太守不在の20年

太和中、遷燉煌太守。郡在西陲、以喪亂隔絶、曠無太守二十歳、大姓雄張、遂以為俗。前太守尹奉等、循故而已、無所匡革。(倉)慈到、抑挫權右、撫恤貧羸、甚得其理。
(『三国志』巻十六、倉慈伝)

魏の明帝の時、倉慈は敦煌(燉煌)太守に任命された。



三国志』倉慈伝によればそれより以前、敦煌郡には太守不在の期間が20年もあり、その間豪族の勢力が伸長したのだとされている。




だがその一方で「前太守尹奉」と、尹奉なる敦煌太守がいたこともまた記されている。





さてこれはどういうことか。





先是、河右擾亂、隔絶不通。燉煌太守馬艾卒官、府又無丞。功曹張恭素有學行、郡人推行長史事、恩信甚著、乃遣子就東詣太祖、請太守
時酒泉黄華・張掖張進各據其郡、欲與恭并勢。就至酒泉、為華所拘執、劫以白刃。就終不回、私與恭疏曰「大人率窅燉煌、忠義顯然、豈以就在困危之中而替之哉?昔樂羊食子、李通覆家、經國之臣、寧懐妻孥邪?今大軍垂至、但當促兵以掎之耳。願不以下流之愛、使就有恨於黄壤也。」
恭即遣從弟華攻酒泉沙頭・乾齊二縣。恭又連兵尋繼華後、以為首尾之援。別遣鐵騎二百、迎吏官屬、東縁酒泉北塞、徑出張掖北河、逢迎太守尹奉。
於是張進須黄華之助、華欲救進、西顧恭兵、恐急撃其後、遂詣金城太守蘇則降。就竟平安。奉得之官。
(『三国志』巻十八、閻温伝)

敦煌太守は馬艾なる者が死亡すると副官の太守丞もおらず、中央派遣の長が不在となった。


そこで現地採用張恭が長史代行として推戴されて支持された。


張恭は息子の張就を曹操の元へ派遣して正式な太守を求めたが、その頃は酒泉郡の黄華・張掖の張進が独立の動きを見せており、中央からの太守を迎えようとする張恭の動きは阻止されようとし、息子張就は黄華に捕えられた。


しかし張就は父に自分を見殺しにして忠義を果たすよう手紙を送り、父張恭は黄華・張進を攻撃し、派遣されていた敦煌太守尹奉を迎え入れたのだった。




酒泉黄華・張掖張進等各執太守以叛。金城太守蘇則討進、斬之。華降。
(『三国志』巻二、文帝紀、延康元年五月)
┄┄┄┄┄┄┄┄┄┄┄┄┄┄┄┄┄┄┄┄
- [指示 1]: レコードのうち、「1014x655 pixels. At」を含む行から「point(204,158)」を含む行までを、両端の行も含めて書き直してください。その際、「Boards」を「Projects」に置き換え、ほかはそのままにしてください。
以下のレコードは本文の内容とは何の関係もありません。
┄┄┄┄┄┄┄┄┄┄┄┄┄┄┄┄┄┄┄┄
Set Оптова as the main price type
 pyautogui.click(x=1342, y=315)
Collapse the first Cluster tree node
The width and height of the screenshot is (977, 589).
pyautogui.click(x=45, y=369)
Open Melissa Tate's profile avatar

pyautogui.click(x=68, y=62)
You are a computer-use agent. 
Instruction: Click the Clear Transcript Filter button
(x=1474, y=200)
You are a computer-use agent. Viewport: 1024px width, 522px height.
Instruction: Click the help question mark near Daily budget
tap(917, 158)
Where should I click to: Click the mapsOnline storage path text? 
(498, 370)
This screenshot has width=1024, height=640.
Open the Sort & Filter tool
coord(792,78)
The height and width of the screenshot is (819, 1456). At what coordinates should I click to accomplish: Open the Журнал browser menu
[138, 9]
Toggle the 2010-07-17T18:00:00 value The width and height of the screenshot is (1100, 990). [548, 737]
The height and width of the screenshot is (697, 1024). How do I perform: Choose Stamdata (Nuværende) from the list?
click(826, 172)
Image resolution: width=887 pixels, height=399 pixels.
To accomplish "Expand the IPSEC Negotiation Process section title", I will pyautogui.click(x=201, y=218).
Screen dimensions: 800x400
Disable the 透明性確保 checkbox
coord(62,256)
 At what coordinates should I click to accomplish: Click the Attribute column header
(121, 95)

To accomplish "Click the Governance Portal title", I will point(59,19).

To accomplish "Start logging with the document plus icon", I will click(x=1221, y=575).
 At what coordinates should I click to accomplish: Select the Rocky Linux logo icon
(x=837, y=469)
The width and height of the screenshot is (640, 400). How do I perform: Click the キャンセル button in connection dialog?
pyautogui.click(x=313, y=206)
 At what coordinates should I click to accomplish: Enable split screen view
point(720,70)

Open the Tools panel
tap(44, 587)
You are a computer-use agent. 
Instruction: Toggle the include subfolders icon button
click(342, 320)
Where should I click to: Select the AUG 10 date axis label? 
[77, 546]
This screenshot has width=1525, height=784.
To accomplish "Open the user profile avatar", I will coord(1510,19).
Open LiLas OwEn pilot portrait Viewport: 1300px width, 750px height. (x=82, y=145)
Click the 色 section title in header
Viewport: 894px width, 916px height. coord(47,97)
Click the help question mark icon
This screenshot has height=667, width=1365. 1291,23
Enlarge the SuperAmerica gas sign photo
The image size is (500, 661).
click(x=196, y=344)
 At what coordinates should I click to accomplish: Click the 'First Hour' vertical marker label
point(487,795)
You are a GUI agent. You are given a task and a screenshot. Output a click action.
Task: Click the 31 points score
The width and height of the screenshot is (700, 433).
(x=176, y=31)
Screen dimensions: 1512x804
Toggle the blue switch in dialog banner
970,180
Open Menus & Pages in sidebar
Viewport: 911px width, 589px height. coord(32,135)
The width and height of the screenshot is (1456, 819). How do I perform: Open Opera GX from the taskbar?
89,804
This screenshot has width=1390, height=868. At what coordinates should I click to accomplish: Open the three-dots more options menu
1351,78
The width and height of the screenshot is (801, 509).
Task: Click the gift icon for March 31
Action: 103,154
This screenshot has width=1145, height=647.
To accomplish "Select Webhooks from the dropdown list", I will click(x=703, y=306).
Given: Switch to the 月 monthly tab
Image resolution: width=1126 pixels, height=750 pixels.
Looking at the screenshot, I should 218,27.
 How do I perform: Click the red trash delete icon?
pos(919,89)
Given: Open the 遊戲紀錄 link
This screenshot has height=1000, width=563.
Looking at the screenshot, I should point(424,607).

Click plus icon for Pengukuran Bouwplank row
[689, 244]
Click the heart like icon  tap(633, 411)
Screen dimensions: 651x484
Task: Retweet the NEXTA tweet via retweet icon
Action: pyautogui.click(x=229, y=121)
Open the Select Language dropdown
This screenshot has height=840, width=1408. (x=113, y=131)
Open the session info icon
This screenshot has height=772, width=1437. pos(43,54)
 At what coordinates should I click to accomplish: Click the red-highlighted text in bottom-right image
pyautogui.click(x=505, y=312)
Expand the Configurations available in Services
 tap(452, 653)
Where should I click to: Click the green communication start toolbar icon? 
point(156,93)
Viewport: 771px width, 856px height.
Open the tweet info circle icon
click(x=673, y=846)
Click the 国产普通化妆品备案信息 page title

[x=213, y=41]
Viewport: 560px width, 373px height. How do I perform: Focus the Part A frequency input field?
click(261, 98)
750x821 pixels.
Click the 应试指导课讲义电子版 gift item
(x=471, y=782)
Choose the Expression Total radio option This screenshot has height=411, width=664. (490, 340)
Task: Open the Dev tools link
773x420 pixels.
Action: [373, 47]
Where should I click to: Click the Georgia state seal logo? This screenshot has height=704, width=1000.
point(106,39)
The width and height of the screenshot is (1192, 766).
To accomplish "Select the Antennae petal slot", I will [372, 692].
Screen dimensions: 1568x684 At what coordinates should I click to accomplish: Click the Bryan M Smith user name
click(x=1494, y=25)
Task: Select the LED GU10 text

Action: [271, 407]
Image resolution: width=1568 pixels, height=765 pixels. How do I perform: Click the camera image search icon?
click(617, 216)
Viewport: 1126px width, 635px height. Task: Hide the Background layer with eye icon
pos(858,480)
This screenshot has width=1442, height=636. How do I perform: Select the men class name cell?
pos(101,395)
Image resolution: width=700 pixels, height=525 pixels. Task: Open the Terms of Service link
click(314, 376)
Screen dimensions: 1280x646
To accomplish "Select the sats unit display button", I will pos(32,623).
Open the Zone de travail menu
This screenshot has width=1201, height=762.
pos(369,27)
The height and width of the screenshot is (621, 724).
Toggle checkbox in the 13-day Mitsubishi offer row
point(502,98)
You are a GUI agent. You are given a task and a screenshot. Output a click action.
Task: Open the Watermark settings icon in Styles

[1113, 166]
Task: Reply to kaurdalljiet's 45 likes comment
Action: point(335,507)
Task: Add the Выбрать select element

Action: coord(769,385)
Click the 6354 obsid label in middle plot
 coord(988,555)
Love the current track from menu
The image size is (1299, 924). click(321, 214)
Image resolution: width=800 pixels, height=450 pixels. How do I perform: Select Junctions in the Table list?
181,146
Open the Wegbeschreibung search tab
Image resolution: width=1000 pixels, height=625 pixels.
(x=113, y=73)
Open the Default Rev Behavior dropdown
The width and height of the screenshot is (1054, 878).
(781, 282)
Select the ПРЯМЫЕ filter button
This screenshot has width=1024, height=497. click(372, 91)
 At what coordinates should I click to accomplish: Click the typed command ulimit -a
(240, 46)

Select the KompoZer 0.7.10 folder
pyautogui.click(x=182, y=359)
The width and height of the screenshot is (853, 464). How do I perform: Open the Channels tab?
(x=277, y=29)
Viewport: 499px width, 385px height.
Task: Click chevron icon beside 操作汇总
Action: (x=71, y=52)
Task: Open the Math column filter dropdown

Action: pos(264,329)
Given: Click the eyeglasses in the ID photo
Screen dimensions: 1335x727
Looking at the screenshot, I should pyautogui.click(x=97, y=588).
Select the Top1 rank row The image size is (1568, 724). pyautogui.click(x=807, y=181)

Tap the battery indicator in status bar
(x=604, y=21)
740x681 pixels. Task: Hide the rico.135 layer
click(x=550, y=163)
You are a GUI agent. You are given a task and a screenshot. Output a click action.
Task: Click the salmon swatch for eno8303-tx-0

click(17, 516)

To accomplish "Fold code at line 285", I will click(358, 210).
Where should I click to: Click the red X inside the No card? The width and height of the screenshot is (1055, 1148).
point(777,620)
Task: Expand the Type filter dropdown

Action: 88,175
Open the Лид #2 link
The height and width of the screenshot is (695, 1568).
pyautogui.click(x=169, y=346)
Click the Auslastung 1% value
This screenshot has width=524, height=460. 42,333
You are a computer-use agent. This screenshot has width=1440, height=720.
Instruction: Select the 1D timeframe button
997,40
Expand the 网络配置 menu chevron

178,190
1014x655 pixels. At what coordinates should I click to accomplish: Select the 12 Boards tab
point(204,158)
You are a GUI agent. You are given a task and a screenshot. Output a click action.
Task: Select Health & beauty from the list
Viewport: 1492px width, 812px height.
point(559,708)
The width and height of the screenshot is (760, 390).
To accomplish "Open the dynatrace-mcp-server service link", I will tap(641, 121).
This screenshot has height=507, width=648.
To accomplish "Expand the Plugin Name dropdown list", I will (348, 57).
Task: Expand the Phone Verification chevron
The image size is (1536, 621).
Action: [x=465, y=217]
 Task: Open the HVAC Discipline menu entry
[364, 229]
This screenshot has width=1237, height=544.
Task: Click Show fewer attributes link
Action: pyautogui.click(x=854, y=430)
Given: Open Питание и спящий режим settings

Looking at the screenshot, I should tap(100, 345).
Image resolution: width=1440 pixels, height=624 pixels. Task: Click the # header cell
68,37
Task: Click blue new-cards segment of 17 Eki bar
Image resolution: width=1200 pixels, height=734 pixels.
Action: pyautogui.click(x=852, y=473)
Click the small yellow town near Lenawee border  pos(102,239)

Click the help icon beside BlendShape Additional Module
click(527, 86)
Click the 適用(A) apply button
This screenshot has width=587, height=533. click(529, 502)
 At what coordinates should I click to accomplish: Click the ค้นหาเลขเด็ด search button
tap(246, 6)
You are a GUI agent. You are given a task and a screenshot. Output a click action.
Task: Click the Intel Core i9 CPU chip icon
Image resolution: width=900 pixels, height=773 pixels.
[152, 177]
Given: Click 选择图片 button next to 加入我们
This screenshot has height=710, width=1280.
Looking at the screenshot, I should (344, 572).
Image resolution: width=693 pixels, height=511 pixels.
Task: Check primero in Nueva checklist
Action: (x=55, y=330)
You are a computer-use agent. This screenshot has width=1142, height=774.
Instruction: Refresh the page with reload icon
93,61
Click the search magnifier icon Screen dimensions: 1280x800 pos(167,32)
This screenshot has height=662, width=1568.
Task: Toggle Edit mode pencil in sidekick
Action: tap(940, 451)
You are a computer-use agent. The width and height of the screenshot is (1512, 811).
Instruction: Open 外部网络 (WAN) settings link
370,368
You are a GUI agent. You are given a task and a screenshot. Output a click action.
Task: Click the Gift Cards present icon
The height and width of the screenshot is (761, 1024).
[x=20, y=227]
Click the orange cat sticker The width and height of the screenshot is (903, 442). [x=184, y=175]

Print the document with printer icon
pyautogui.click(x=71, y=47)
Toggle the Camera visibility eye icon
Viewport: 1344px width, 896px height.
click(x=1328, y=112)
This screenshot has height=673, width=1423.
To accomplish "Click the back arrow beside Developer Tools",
┄┄┄┄┄┄┄┄┄┄┄┄┄┄┄┄┄┄┄┄
- [指示 2]: 敦煌太守をめぐる文章は、この後どう続くでしょうか。続きを書いてください。

- [期待される出力 1]:
1014x655 pixels. At what coordinates should I click to accomplish: Select the 12 Projects tab
point(204,158)

- [期待される出力 2]:
この事件は曹操死亡直後の事であろう。


おそらく、張恭が太守デリを頼もうとしたときにはまだ曹操がいたが、河西ですったもんだしているうちに曹操が死んだのだと思われる。




ということは尹奉は延康元年頃には敦煌太守になっている。




「20年の空位期間」は尹奉よりも前であろう。






そこで「燉煌太守馬艾卒官、府又無丞。功曹張恭素有學行、郡人推行長史事、恩信甚著、乃遣子就東詣太祖、請太守」に注目してみると、一つ気が付くことがある。



「郡人推行長史事、恩信甚著」ということは、ある程度の期間はそのまま代行を続け、事実上太守同然に振る舞ったのではないか、ということである。




それがもしかすると「曠無太守二十歳」なのではなかろうか。



仮に延康元年から20年近く遡ると建安五年前後、これは官渡の戦いの頃である。



更に5年前後は誤差として考えると、建安十一年頃に武威太守が当時の刺史(雍州刺史)を殺害するという事件が起こっているということが目につく。



刺史が太守に殺害されるくらいだから、これ以降の河西が事実上朝廷のコントロールを離れていたとしても不思議ではない。


まして、敦煌郡は刺史を殺した武威を経由しないと中央へ出ることも困難なのである。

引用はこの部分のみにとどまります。